From Simple English Wikipedia, the free encyclopedia
This article is about concerts in the parks in London in the 18th and 19th centuries. For the Promenade Concerts in the Royal Albert Hall see BBC Proms.

The word Promenade Concert today usually refers to one of the concerts in the series started by Henry Wood in 1895, known today as the BBC Proms. However, before these concerts started there had for many years been promenade concerts in the parks of London. These concerts took place in the leisure gardens (parks) where people could walk about while listening to the music (French se promener = to walk).

People had to pay to go into the leisure gardens. There were lots of entertainments there, e.g. fireworks, dancing, acrobatics and music. The music was played by orchestras. Sometimes these orchestras played in bandstands, sometimes in proper buildings.

Vauxhall Gardens and Ranelagh Gardens were the most famous of these gardens. The composer George Frideric Handel had his music played there in the 18th century. The gardens were very fashionable until the 19th century. Aristocratic people, royalty and ordinary people all mixed there. Handel's Music for the Royal Fireworks was performed in Vauxhall Gardens to celebrate the Treaty of Aix-la-Chapelle. The composer Dr Thomas Arne was appointed composer of Vauxhall Gardens in 1745. It was here that many of his songs became popular, including Rule Britannia. Wolfgang Amadeus Mozart and Joseph Haydn performed in Ranelagh Gardens on their visits to London.
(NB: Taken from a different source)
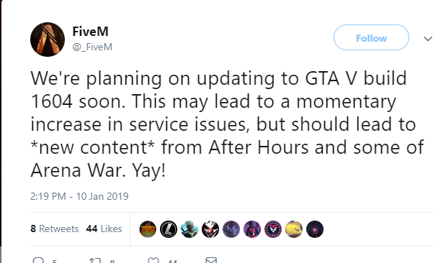
Task: Click the heart like icon
Action: click(153, 260)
In the 19th century concerts of classical music became very popular. The conductor Louis Antoine Jullien conducted many concerts. His orchestra were even joined by the bands of the Royal Artillery or drummers from the French National Guard. Concerts were also given in Crystal Palace, the huge glass building which was built for the Great Exhibition in 1851.

Many English composers had their music played in these parks. The music was often long songs (ballads), or drinking songs. Sometimes choirs sang choruses from oratorios by Handel. Later in the 19th century the programmes included more music by famous composers such as Brahms, Liszt, Mendelssohn, Schubert, Schumann, Smetana and Wagner.

In 1895 Henry Wood started his series of promenade concerts. He wanted to educate audiences so that they liked good music. This series of concerts continues today in the Royal Albert Hall as the BBC Proms.